**READING PASSAGE:**
- - - -

Table 1. Overview of volunteer characteristics infected with PfSPZ Challenge 7G8 and parasite counts determined either by thick blood smear (TBS) or qPCR at the day of treatment/sampling.

Volunteer ID	Sex	Year of birth	Trial phase/Immunization	No. of 7G8 sporozoites	Day of treatment/sampling	Parasites/μL (TBS)	Parasites/mL (qPCR)
M08.1D	m	1976	Dose optimization	800	13	11	8,216
M08.2D	m	1988	Dose optimization	800	12	7	717
M16.1D	m	1992	Dose optimization	1,600	12	30	8,593
M32.1D	m	1989	Dose optimization	3,200	11	0*	3,671
M32.2D	m	1993	Dose optimization	3,200	12	89	3,956
M32.3P	f	1992	Regimen verification (placebo)	3,200	10	3	3,560
M32.4P	f	1994	Regimen verification (placebo)	3,200	11	0*	1,757
M32.5P	m	1991	Regimen verification (placebo)	3,200	11	0*	3,666
C32.1P	f	1992	Regimen verification (placebo)	3,200	11	4*	15,559
C32.2P	m	1993	Regimen verification (placebo)	3,200	10	0*	8,955
C32.3P	m	1997	Regimen verification (placebo)	3,200	11	0	11,555

* Below lower limit of detection of TBS

Characterization of dominant C-type var gene expressing parasites

All 11 samples from 7G8-infected volunteers analyzed in this study had the same var expression signature: The C-type var gene Pf7G8_040025600 was the dominant transcript that did not appear to be reset during transmission. This might suggest that this gene is mis-regulated in Sanaria cell bank 7G8 parasites in a way that it is either i) permanently activated, or ii) escapes from the mutually exclusive epigenetic silencing machinery, or iii) not subject to resetting during transmission [39,40]. Pf7G8_040025600 is the only var gene present in a central cluster of variant surface antigen genes on chromosome 4, where most other Pf strains have multiple var genes [14], and which also includes a ruf6 sequence, a rif gene, and a var pseudogene. Pf7G8_040025600 has a relatively short intron with a length of only 253 bp compared to var genes of the Laverania subgenus (~800–1,200 bp) and all 7G8 variants (median 861.5 bp, range 245–1,348 bp) (S2 Table) [50], but shortened repeat regions 1–3 could be identified. To probe into the first hypothesis, we re-evaluated the strand-specific RNA-seq transcriptome data from the pre-mosquito cell bank parasites (aliquot B) but found no apparent activation of the other genes near Pf7G8_040025600. Some smaller non-coding transcripts were expressed at low level from upstream of this locus, including a ruf6 sequence known to positively regulate neighboring var genes [51] (Fig 3A). Intron-derived non-coding antisense transcripts could be observed at low levels (S3 Fig), consistent with their described function in activation of the cognate var gene [52].

- - - -

**INFORMATION SUPPLIED:**

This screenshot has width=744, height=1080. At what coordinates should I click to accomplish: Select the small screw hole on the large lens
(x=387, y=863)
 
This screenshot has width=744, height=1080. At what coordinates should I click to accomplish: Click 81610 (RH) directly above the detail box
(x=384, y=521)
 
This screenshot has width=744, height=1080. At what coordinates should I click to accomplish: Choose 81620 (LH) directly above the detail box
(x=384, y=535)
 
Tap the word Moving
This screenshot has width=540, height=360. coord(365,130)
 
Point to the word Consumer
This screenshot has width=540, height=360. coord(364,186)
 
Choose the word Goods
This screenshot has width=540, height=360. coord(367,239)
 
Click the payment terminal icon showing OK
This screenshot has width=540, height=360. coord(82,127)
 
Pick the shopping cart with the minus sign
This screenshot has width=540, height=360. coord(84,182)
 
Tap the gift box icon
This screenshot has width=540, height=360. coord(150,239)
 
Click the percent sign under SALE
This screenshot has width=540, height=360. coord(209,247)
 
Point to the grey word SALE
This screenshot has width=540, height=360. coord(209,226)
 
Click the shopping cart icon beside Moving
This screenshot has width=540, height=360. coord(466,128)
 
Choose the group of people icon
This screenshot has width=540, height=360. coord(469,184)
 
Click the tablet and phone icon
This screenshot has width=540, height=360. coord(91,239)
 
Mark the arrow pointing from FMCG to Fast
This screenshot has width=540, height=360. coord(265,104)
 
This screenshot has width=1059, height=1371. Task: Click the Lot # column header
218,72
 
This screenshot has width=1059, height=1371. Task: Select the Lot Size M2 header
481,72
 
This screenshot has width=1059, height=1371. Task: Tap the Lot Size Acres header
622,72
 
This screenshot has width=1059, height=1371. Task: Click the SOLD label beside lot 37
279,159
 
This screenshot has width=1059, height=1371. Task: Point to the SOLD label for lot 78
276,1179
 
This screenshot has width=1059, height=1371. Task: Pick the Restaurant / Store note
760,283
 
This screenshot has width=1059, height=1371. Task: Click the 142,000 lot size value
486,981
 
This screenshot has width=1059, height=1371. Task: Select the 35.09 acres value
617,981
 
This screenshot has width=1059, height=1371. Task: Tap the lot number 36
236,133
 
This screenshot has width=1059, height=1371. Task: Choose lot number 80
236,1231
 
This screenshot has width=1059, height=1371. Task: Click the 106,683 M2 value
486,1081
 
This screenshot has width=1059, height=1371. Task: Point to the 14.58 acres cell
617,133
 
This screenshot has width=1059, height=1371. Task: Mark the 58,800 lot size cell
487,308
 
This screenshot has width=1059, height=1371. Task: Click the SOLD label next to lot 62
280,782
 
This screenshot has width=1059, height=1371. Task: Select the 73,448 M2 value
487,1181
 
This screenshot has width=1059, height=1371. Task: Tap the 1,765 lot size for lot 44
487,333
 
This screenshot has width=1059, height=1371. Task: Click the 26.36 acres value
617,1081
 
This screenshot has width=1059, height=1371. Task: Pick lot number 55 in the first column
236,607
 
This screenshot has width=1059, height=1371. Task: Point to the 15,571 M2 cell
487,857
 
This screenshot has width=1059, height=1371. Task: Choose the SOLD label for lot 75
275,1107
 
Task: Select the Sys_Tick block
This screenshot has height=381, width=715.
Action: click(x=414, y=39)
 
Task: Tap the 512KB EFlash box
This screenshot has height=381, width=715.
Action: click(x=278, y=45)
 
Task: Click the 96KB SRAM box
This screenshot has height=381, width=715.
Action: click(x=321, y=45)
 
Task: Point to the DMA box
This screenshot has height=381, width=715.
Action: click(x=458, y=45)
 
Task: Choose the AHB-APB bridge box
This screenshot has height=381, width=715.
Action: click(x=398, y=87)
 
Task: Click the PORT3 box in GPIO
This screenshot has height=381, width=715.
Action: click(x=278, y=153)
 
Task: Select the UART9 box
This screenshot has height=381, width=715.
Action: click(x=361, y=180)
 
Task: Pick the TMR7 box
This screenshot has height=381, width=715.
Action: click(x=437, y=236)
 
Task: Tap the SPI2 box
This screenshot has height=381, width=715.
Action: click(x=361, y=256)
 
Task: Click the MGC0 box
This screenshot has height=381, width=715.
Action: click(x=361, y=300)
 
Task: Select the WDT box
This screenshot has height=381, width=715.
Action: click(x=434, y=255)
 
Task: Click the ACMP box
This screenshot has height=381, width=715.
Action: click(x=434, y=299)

- - - -

**AIM OF THE TASK:** Restate the 7G8 passage from "Table 1. Overview" through "day of treatment/sampling.", substituting "thick blood film" for "thick blood smear".

**RESPONSE AREA:**
Table 1. Overview of volunteer characteristics infected with PfSPZ Challenge 7G8 and parasite counts determined either by thick blood film (TBS) or qPCR at the day of treatment/sampling.